Balancing the Indian Child Welfare Act
In the fall semester of my second year in law school, I was working for a professor, who teaches about and runs a clinic that is focused on the Indian Child Welfare Act (ICWA). ICWA is a federal law that was passed in 1978 to combat the unprecedented level of Indian children being ripped away from their families. Surveys at the time showed that roughly twenty-five to thirty-five percent of Indian children were separated from their families and placed in foster care. Organizations were deliberately targeting Indian children because they believed the kids would be better off with non-Native families. This bias resulted in kids being stripped of their culture and families being torn apart. ICWA was created as safeguards for Indian children to stop these abuses.
My first project for my professor was helping state judges interpret the new ICWA regulations. The regulations add clarity to assist lawyers and judges to define terminology and interpret ICWA requirements. For example, ICWA requires parties to make “active efforts” to prevent the breakup of Indian families. However, ICWA does not define what “active efforts” means. Fortunately, the regulations provide a thorough definition of active efforts and examples of what active efforts look like. Additionally, the regulations provide mailing addresses of regional Bureau of Indian Affair offices, making it easier to provide notice to a tribe when one of its members is in state court. The new regulations provide state judges with guidance to assist with the application and interpretation of ICWA.
Many states have created additional solutions to the problems faced by Native families by passing their own state level ICWA laws. A state level ICWA can create clearer guidelines for state judges to follow, making up for any shortcomings in the federal law. Moreover, state court practitioners are likely more comfortable interpreting state law, meaning less confusion overall. Indian children benefit from a state law that considers their unique needs and living situations. States like Michigan, Nebraska, and Washington have passed state level ICWA laws, and when discussing best practices, all states without state ICWA laws may want to consider passing their own using these state laws as models.

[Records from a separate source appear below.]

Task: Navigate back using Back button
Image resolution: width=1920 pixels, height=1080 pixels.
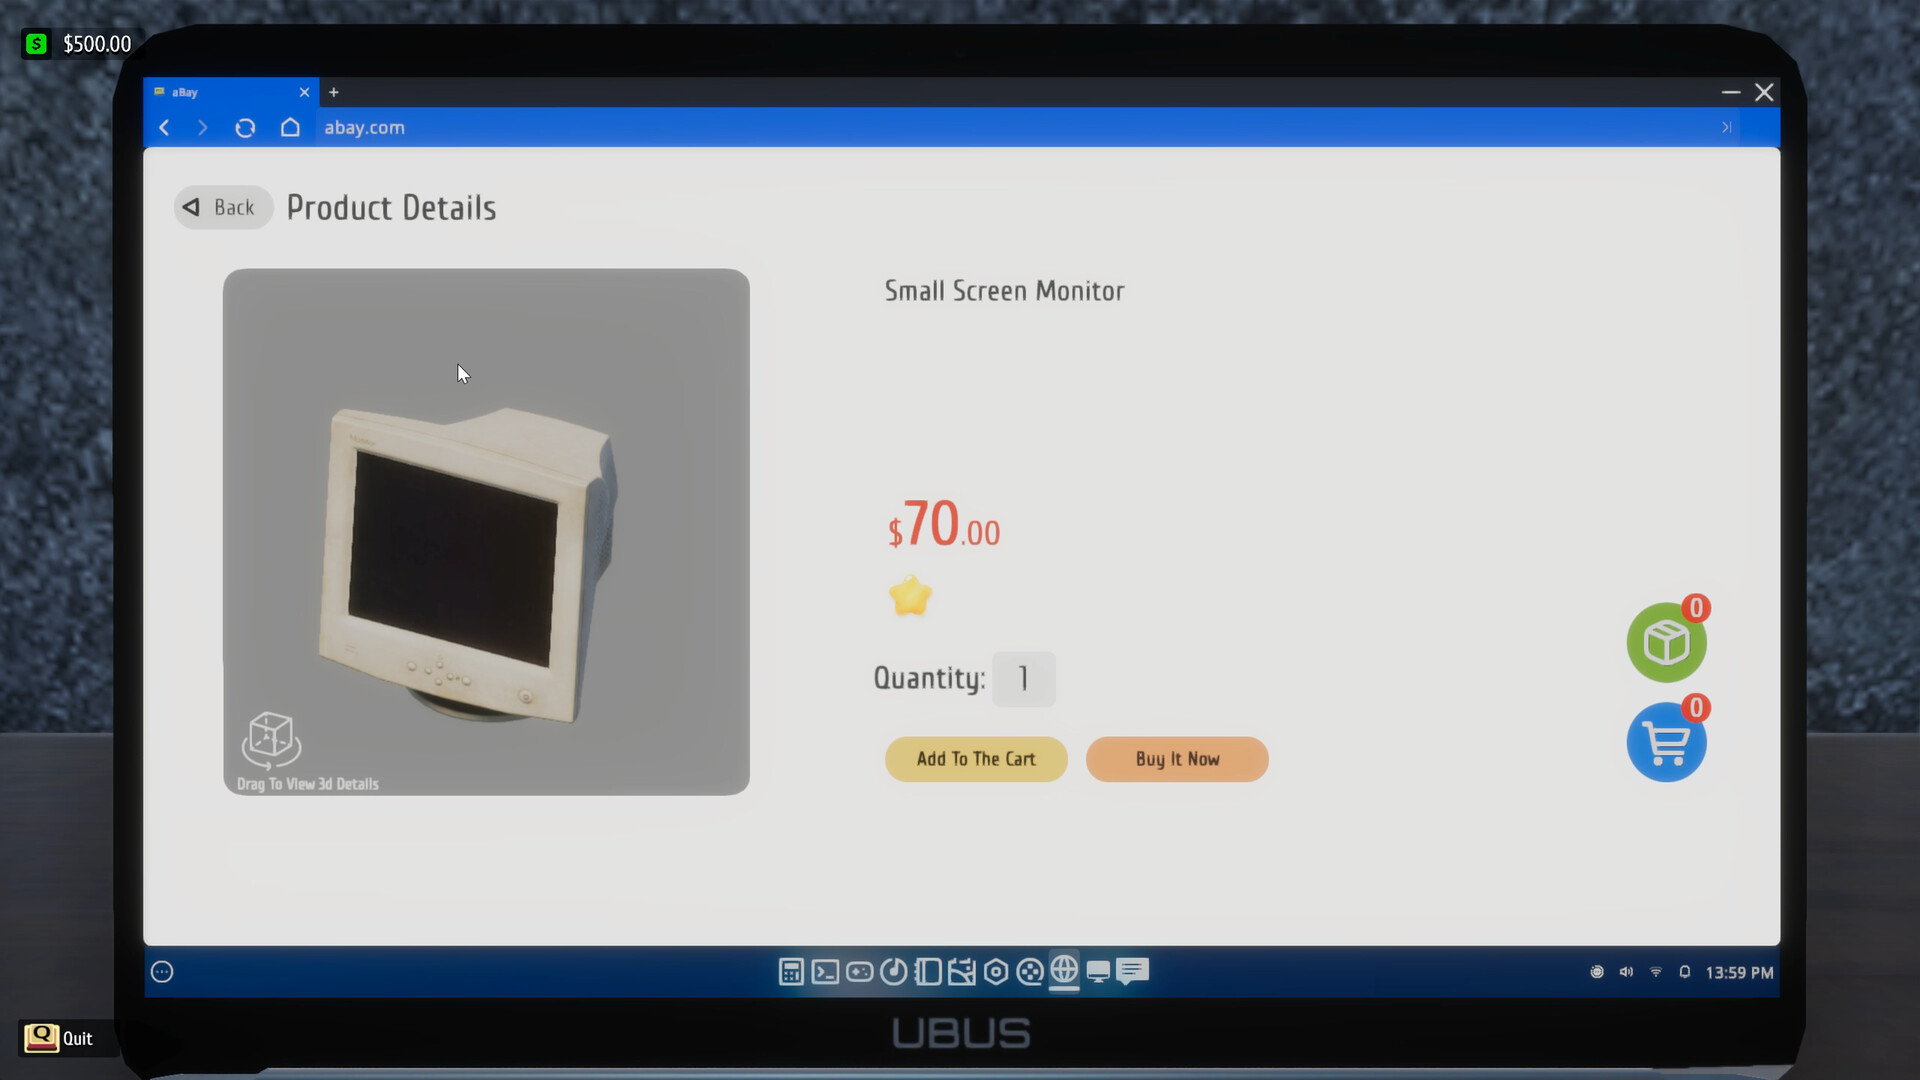Action: pos(224,207)
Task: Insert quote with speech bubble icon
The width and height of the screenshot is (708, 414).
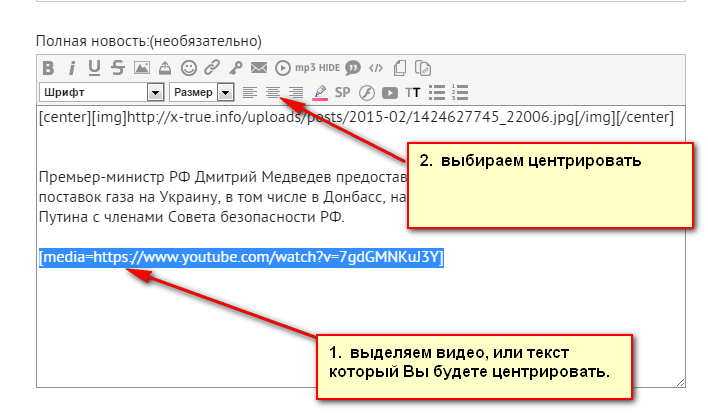Action: click(353, 69)
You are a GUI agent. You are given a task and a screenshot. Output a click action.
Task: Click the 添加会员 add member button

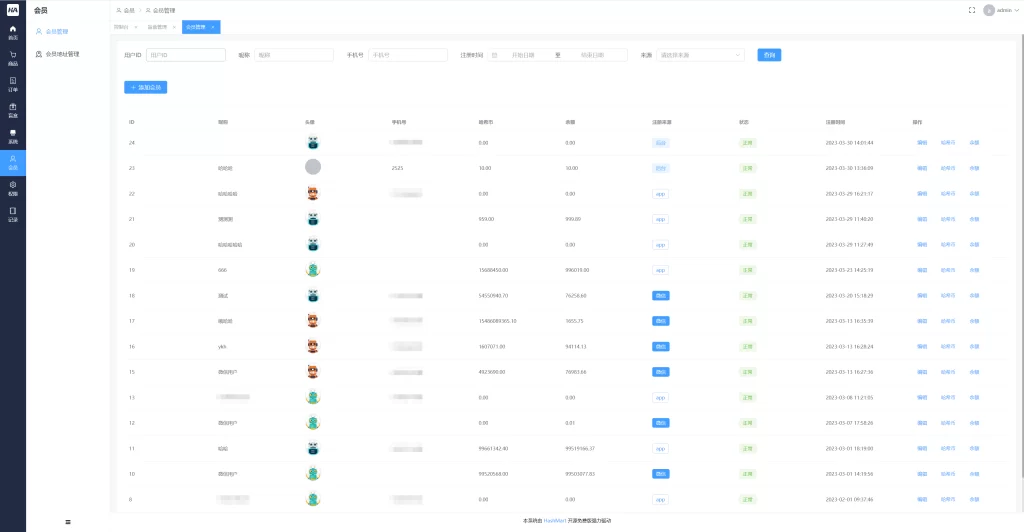coord(145,88)
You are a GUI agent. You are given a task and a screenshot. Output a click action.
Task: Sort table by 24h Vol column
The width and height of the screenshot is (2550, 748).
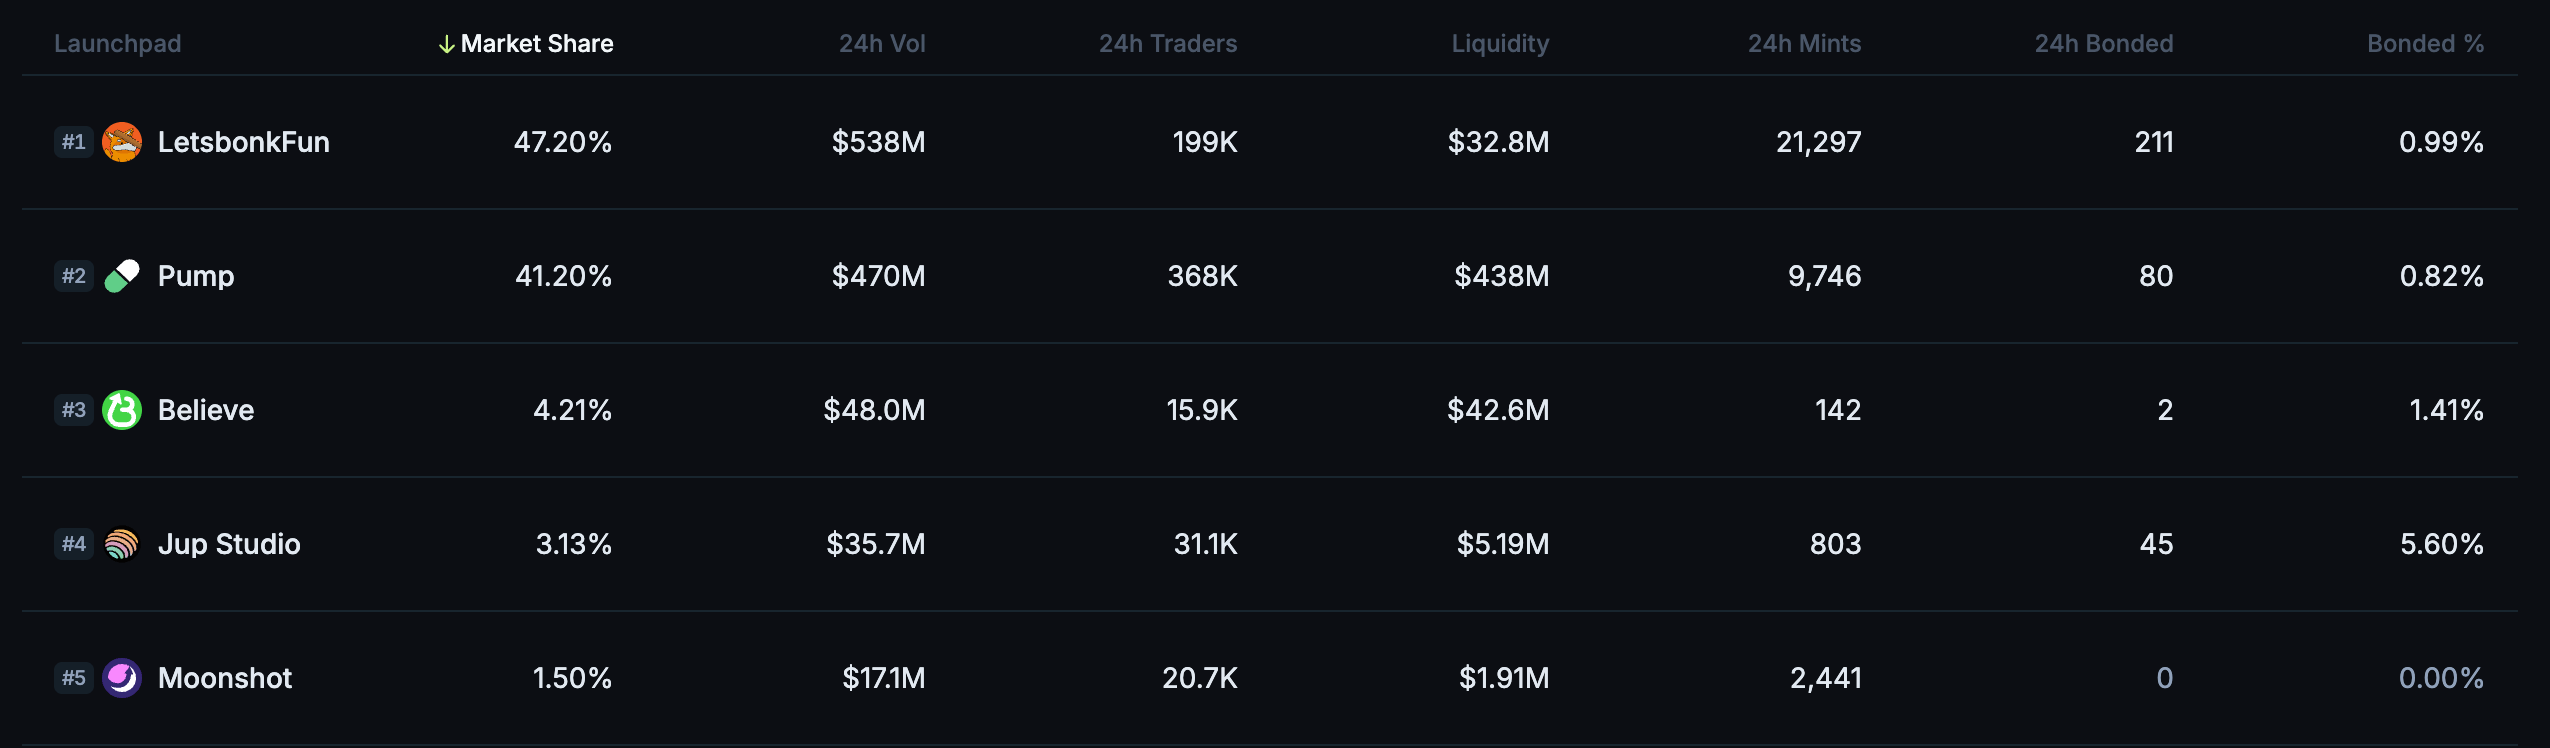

Many non-Native national organizations like the National Council of Juvenile and Family Court Judges, the American Bar Association, and the National Center for State Courts have worked to create training materials and provide technical assistance for state court judges to understand and implement ICWA. They are also trying to create stronger collaborative practices between state and tribal courts. Stronger collaborations that focus on following federal law and not repeating the mistakes of the past will only benefit all parties, particularly the children and families, involved in these cases.